Microsoft, Locatech & iLocIT – mein Hintergrund
Ich bin Matthias Caesar, seit 1994 in der Lokalisierungsbranche aktiv – als Tools- und Prozess-Trainer, Projektleiter und seit 1999 als Geschäftsführer von Locatech GmbH. 1999 gründeten wir die LCJ EEIG, die eine der vier Premier Localization Vendors für Microsoft in den frühen 2000er-Jahren wurde.
Seit 2012 arbeite ich als Consultant und Partner bei iLocIT. Zudem lehre ich als Gastdozent im Masterstudiengang Softwarelokalisierung an der Hochschule Anhalt.
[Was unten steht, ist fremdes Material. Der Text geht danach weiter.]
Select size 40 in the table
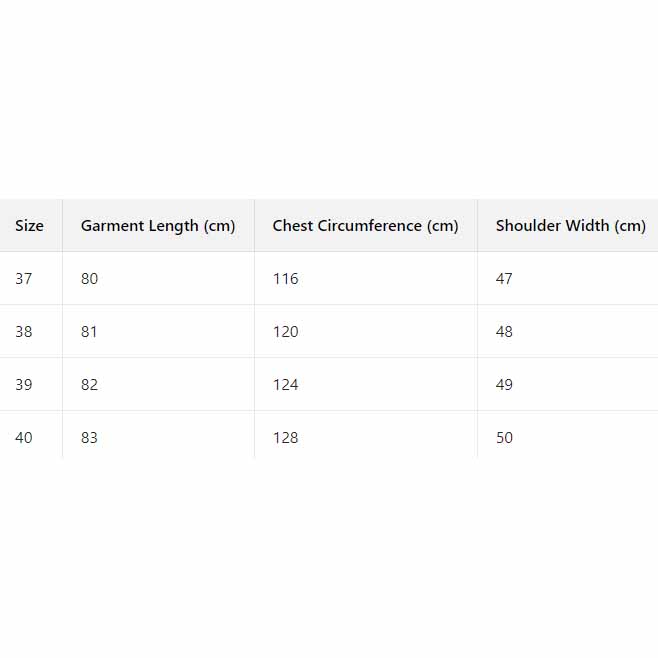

Diese Erfahrung hilft mir heute, KI, Automatisierung und klassische Lokalisierungsmethoden sinnvoll zu kombinieren – und so die Qualität, Geschwindigkeit und Effizienz moderner Projekte auf ein neues Niveau zu heben.
Fazit: KI ist mächtig – aber kein Selbstläufer
Vorteil | Voraussetzung |
Schneller, günstiger, skalierbar | Moderne KI-Modelle, Automation, Cloud-basierte Workflows |
Höhere Qualität | Automatisierte QA (Längen, Platzhalter, Sprache), Terminologie, Styleguide |
Treffsichere Übersetzungen | Klarer Kontext, Prompt Engineering, Entwickler-Input |
Strategische Integration | LangOps-Prozesse, DevOps-Anbindung, Terminologie-Injektion |
Für Hemants Projekt war die Lokalisierung der Software kein monatelanges Mammutprojekt mehr – sondern ein Overnight-Run, bei dem die Übersetzungen morgens im Repository lagen und innerhalb von weniger als 48 Stunden als MVP ausgeliefert werden konnten.
Fazit:
Mit der richtigen Technologie, fundiertem Wissen und sauberem Kontext wird KI-Lokalisierung nicht nur schneller, sondern strategisch wertvoller.